To address this, Prime Access Consulting (PAC) helped Slack design and test Simplified Layout Mode, a desktop and web experience that prioritizes focus, clarity, and compatibility with access technology while preserving Slack’s core functionality and efficiency.
Rather than treating accessibility as a set of isolated fixes, Simplified Layout Mode reflects a broader inclusive design principle: users should be able to choose an interface structure that matches how they navigate, process information, and maintain context.
How It Works
Simplified Layout Mode restructures the Slack interface to reduce the number of major app sections shown on screen at one time, often narrowing the experience to a single primary context. For example, instead of presenting the conversation sidebar, a channel message list, and a thread side by side, users can move through those layers sequentially, with the current context placed front and center.
After a user chooses a channel, the conversation list is replaced by that channel. When the user opens a thread, the channel view is replaced by the thread. A breadcrumb trail supports quick movement back to any previously visited level, including the channel, the conversation list, or the landing screen.
Critically, enabling Simplified Layout Mode does not fundamentally change how Slack works. It changes how Slack is presented. The same functionality remains available, but the interface is reorganized to reduce competing regions, lower navigational complexity, and support a more linear interaction model when that model is preferable.
A significant amount of design and engineering effort went into ensuring that new Slack features could continue to fit within the Simplified Layout Mode paradigm. This was essential because an accessibility feature that becomes disconnected from the main product can quickly become difficult to maintain, incomplete, or functionally unequal. Simplified Layout Mode was designed to remain part of Slack’s primary product ecosystem rather than becoming a separate, parallel interface.
At the same time, accessibility remains central to Slack’s default layout. Simplified Layout Mode does not replace the need for the standard interface to be accessible. Instead, it adds meaningful choice by offering a focused layout for people who benefit from reduced complexity without diverting product effort into an entirely separate application experience.
Impact
Simplified Layout Mode can make Slack easier to use for people who rely on alternative input methods such as eye tracking, switch control, and head mouse systems. By reducing the number of visible regions and focusable elements, it can decrease the amount of physical or operational effort required to move through the interface.
It can also benefit keyboard and screen reader users by creating a more predictable navigation model with fewer competing destinations. For neurodivergent users, the simplified structure can reduce cognitive load and help limit the sense of being overwhelmed by multiple simultaneous interface regions. It can also be useful for anyone working on a small screen, using high zoom levels, or trying to maintain focus in a dense communication environment.
The result is not a “special” version of Slack for one group of users. It is a flexible interaction model that recognizes that interface density, spatial complexity, and constant context switching affect people differently.

◆ Tasks for this exercise
• 1. Name every alternative input method mentioned in the passage on Slack's Simplified Layout Mode.
• 2. Please continue the passage on Slack's Simplified Layout Mode from its last sentence.
The lines after this passage come from a different source.

◆ Source data
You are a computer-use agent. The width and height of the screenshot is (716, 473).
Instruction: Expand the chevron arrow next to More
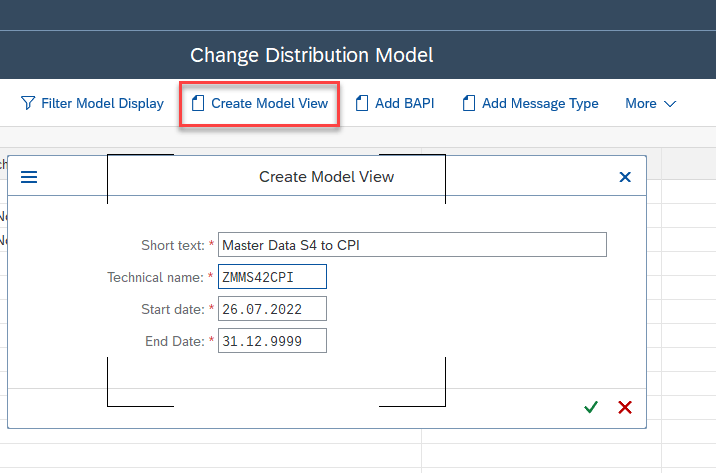(x=670, y=104)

◆ Responses for each task
• 1. Eye tracking, switch control, and head mouse systems.

• 2.
PAC’s Involvement
PAC is proud to have built a long-term, positive partnership with Slack. Through regular office hours, targeted accessibility evaluations, design consultation, and collaboration with Slack’s accessibility program and product teams, PAC has helped support a product development culture grounded in sustainable inclusive practices.
Simplified Layout Mode grew out of real-world issues repeatedly identified through that work, especially cognitive overload, navigational fatigue, and the difficulty of maintaining context across a dense, multi-pane interface. Rather than addressing those issues only through small, localized adjustments, Slack and PAC explored a more holistic solution: a layout model that could reduce complexity while remaining deeply integrated into the broader product.
Designing and building a new layout optimized for particular usage patterns, while ensuring that it remained compatible with Slack’s existing functionality and future feature development, was a major undertaking. The result demonstrates the value of moving beyond compliance-oriented remediation and toward product-level inclusive design.
Feature Availability
Simplified Layout Mode was released in May 2025. It can be turned on and off in the Accessibility section of Slack’s Preferences dialog on desktop or in a web browser.
Concluding Thoughts
Simplified Layout Mode shows what becomes possible when accessibility is treated as a design opportunity rather than a constraint. It does not assume that one interface structure will work equally well for everyone, nor does it require users to sacrifice functionality in order to gain clarity. Instead, it gives people more control over how Slack presents information, how much complexity is visible at once, and how they move through the product.
For PAC, this project reflects a central principle of inclusive design: meaningful access is not only about whether a feature can technically be reached. It is also about whether people can use that feature with clarity, efficiency, and confidence. Simplified Layout Mode helps make that possible by aligning Slack’s interface more closely with the varied ways people navigate, process information, and work.